The congressional district in which I live, Utah's 3d congressional district, is a Republican majority district. I ran as an independent in the 2014 election. Voter turnout for that election was a dismal 38 percent of registered voters. That means that the percentage of eligible citizens who voted was even lower than 38 percent. The candidate who won that election, Republican Jason Chaffetz, won his seat in Congress with positive votes from only 27 percent of the registered voters in our district. There are Democratic majority districts where the situation favors Democrats in precisely the same way. Regardless of where you stand on the political spectrum, it is, I think, obvious that a situation where more than 60 percent of the registered voters in a congressional district are effectively disenfranchised is a threat to our republic. History teaches that such environments are the breeding ground of tyrants. Hitler's Nazi party came to power when gridlock forced Hindenburg'g government to include the Nazis in a coalition.
As members of the Armed Forces, veterans took an oath to support and defend the Constitution against all enemies, foreign and domestic. Even though the current partisan landscape is not the product of any deliberate activity, at least not in the sense of some grand conspiracy, it is still a threat to our republic. Veterans are the ideal group to respond to this threat, and I believe it is important they do so.

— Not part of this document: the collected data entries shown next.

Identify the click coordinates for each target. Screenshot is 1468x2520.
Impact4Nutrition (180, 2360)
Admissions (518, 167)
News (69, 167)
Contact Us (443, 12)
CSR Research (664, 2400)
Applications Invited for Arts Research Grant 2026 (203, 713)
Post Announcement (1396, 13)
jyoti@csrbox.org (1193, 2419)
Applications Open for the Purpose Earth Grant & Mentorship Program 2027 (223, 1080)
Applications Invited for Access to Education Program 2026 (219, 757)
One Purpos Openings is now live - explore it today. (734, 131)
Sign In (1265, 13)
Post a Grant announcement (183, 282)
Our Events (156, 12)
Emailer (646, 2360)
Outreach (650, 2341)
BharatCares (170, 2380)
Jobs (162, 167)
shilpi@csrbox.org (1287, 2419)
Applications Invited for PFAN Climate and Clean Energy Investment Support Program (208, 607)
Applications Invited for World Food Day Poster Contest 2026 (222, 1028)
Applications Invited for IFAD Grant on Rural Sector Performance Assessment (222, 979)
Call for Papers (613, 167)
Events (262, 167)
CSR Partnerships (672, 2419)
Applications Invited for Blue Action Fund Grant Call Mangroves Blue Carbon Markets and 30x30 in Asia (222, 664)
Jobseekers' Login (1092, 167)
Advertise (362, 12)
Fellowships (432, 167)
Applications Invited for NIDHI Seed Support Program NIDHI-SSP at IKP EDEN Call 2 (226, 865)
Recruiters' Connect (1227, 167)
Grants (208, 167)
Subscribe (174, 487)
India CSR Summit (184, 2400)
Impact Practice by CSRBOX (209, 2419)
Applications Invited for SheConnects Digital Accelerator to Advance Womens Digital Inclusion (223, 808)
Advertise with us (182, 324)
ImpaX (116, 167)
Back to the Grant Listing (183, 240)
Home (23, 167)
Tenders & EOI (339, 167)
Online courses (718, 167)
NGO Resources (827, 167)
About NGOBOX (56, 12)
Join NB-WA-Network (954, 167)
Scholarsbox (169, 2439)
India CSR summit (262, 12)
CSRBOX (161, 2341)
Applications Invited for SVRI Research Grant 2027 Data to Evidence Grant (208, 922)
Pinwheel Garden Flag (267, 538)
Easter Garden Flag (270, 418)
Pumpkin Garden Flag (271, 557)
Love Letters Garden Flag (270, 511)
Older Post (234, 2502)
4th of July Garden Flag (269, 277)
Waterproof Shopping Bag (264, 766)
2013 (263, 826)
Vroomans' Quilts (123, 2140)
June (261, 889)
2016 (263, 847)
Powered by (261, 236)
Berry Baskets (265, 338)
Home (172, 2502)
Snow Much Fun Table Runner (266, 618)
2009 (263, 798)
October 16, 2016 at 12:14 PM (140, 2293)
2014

In the armed forces, service members learn to work together for the common good regardless of differences of background, religion or political philosophy. Veterans know that, with the right kind of leadership, it is possible to subordinate parochial interests to accomplish a unified mission. This is precisely the message that veterans can bring to our national political dialogue. By virtue of their service, veterans have a certain credibility as candidates as well. Here is a population of people who have demonstrated by their actions that they are willing to put country in front of self--an ethos sorely absent in many career politicians. Stepping up to run for office is one more opportunity for veterans to support the constitutional processes that make America great. We should encourage veterans to embrace this challenge, especially in districts where a majority party monopoly deprives voters of credible opposition candidates.
Running for office may seem too big a project, but it does not have to be. In 2014, there were no declared opposition candidates in my district until eight months before the election. In districts where there would otherwise be no credible opposition candidates, a veteran running against the majority party can determine the scope of their campaign. In my 2014 race, I decided not to take political contributions, for instance, and I chose where and when to campaign. I maintained 100 percent control of my messaging and themes. In 2016, veteran candidates could determine the scope and intensity of their campaigns in accordance with their own personal circumstances. Such an approach may make victory seem like a long shot, but it is far better for all of us to have a credible opposition candidate on the ballot than to allow a situation where voters essentially have no choice but to vote for the majority candidate or not vote at all. There is still time for veteran candidates to mount a campaign for 2016. Those of us living in districts dominated by one party or the other should find a veteran willing to run for the opposition. For veteran candidates, providing a credible alternative to the majority party is one more opportunity to serve.